Apart from the pictures, every line below needs to be reproduced verbatim.

Dataset extract

***

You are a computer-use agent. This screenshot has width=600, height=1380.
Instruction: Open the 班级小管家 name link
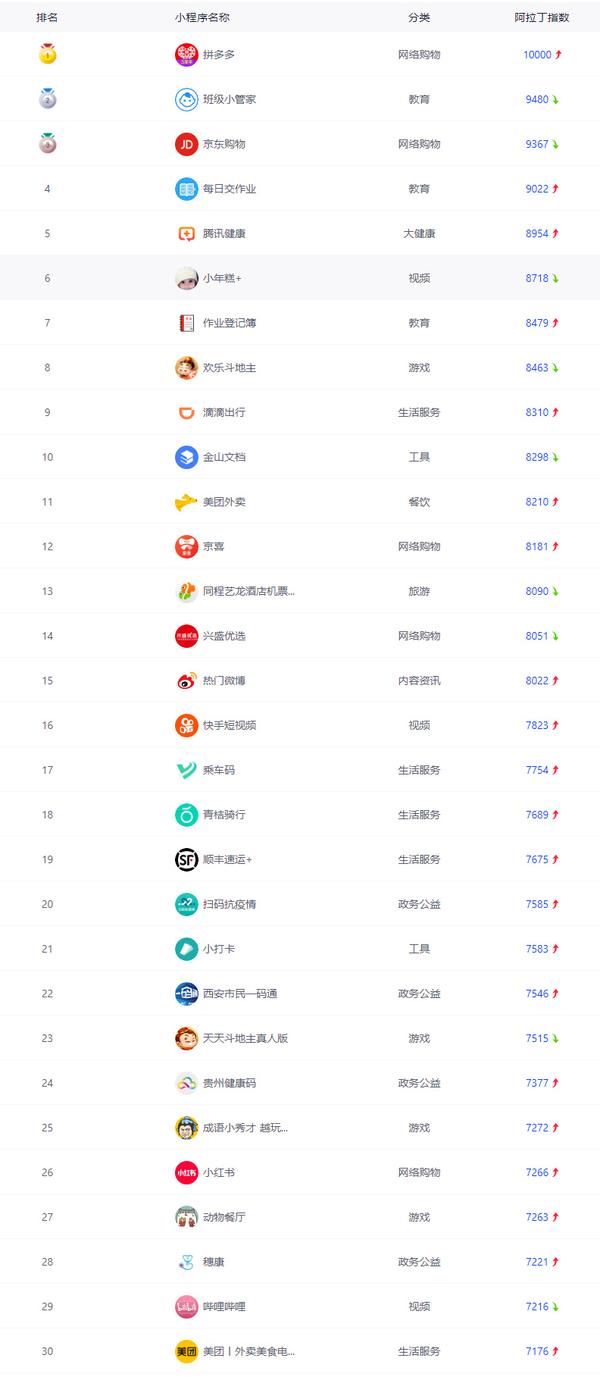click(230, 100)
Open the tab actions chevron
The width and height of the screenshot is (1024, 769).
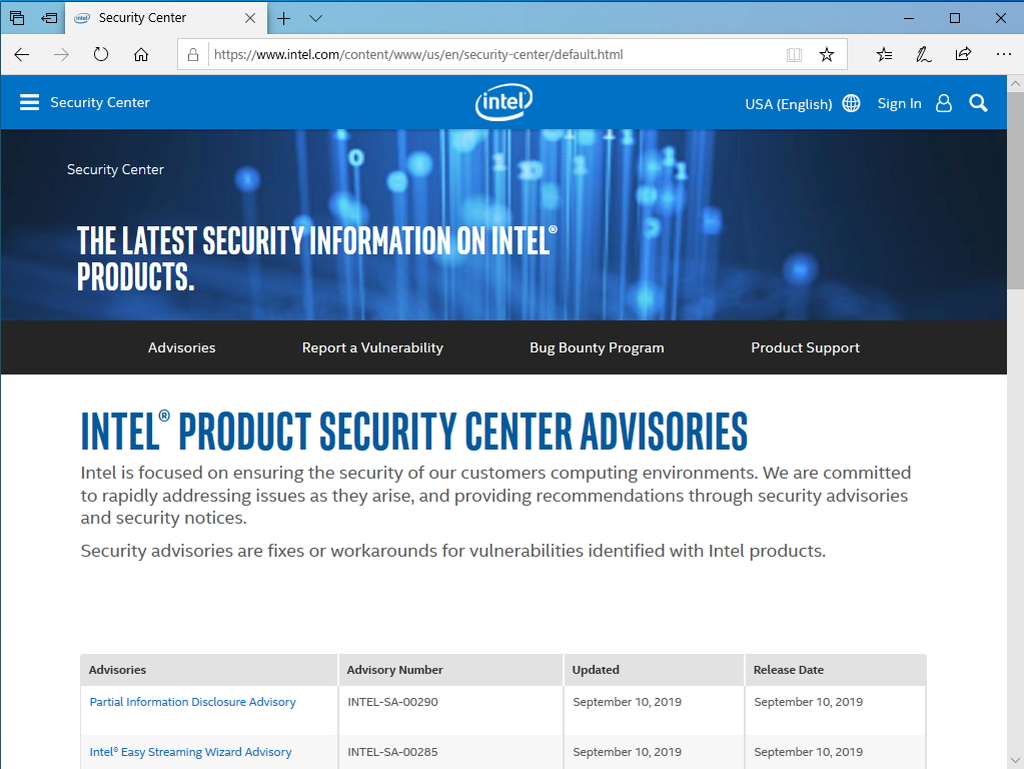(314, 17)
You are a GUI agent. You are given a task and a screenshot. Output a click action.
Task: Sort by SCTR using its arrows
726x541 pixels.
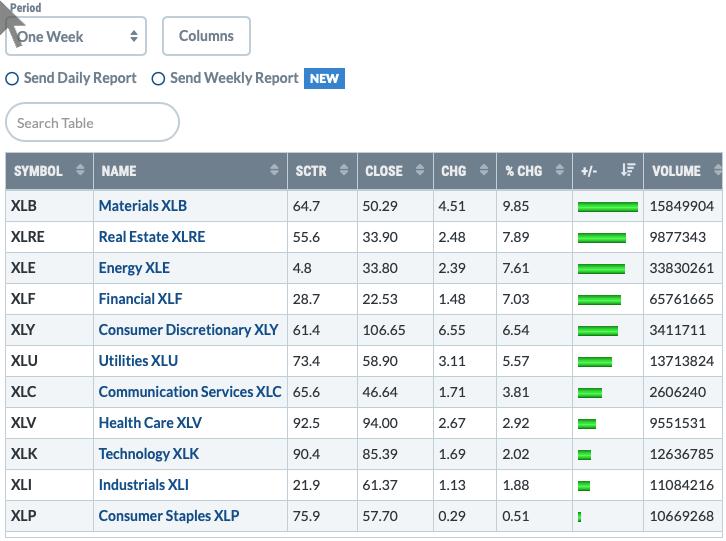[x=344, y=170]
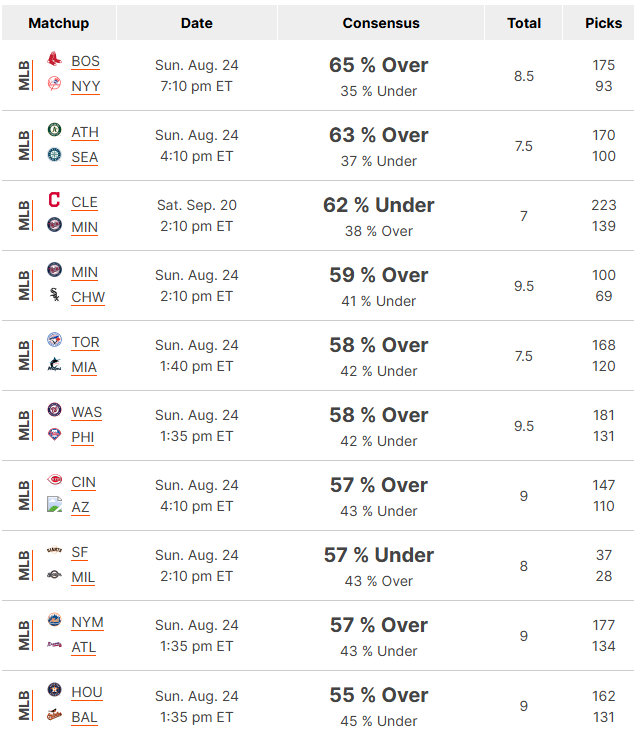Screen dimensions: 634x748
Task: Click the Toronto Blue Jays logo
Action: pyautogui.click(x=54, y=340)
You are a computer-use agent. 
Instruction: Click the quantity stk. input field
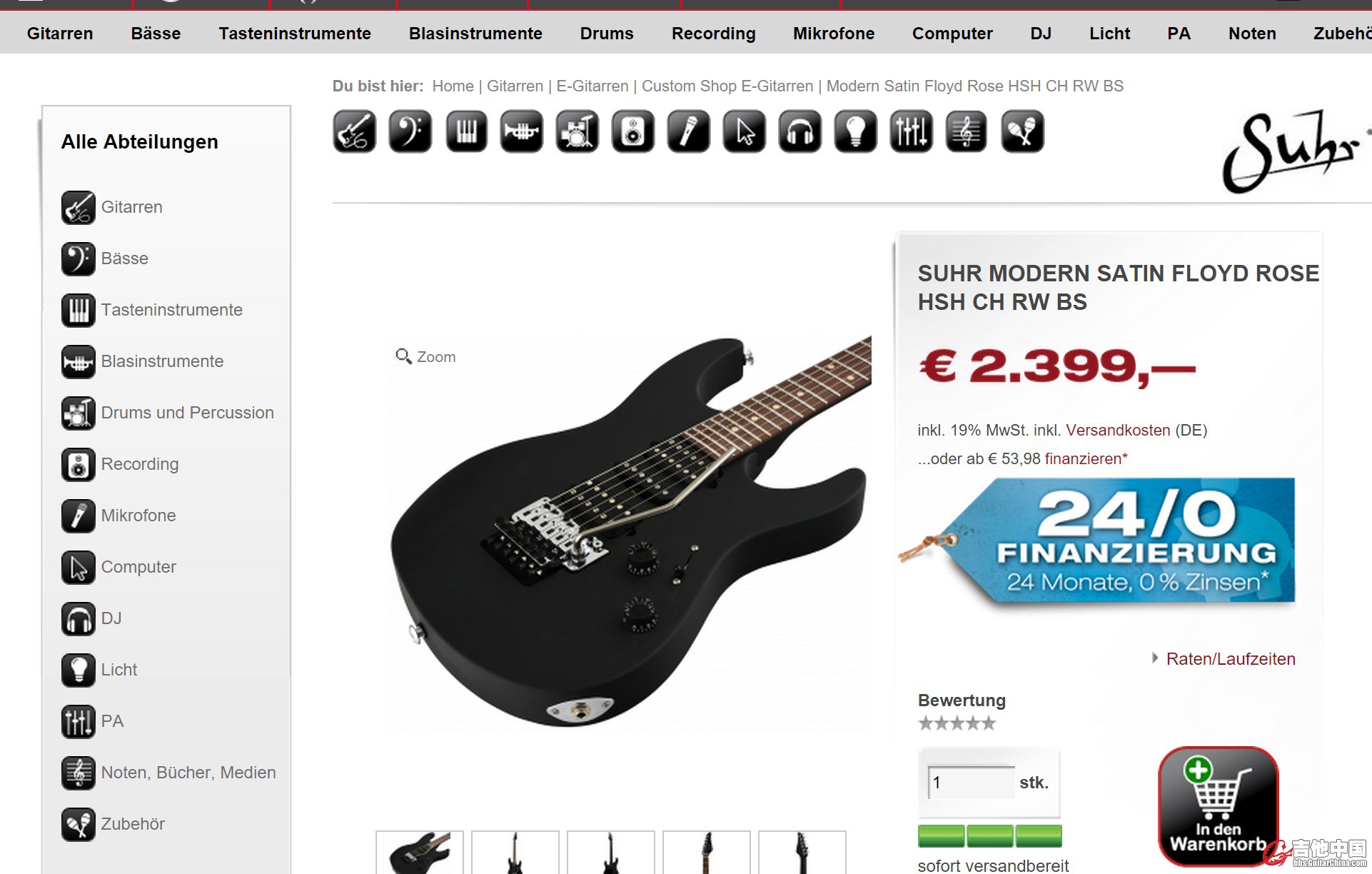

***

The answer
You are a computer-use agent. This screenshot has width=600, height=1380.
Instruction: Open the 班级小管家 name link
click(230, 100)
Open the tab actions chevron
The width and height of the screenshot is (1024, 769).
(314, 17)
You are a GUI agent. You are given a task and a screenshot. Output a click action.
Task: Sort by SCTR using its arrows
726x541 pixels.
[x=344, y=170]
Screen dimensions: 634x748
Task: Click the Toronto Blue Jays logo
Action: pyautogui.click(x=54, y=340)
You are a computer-use agent. 
Instruction: Click the quantity stk. input field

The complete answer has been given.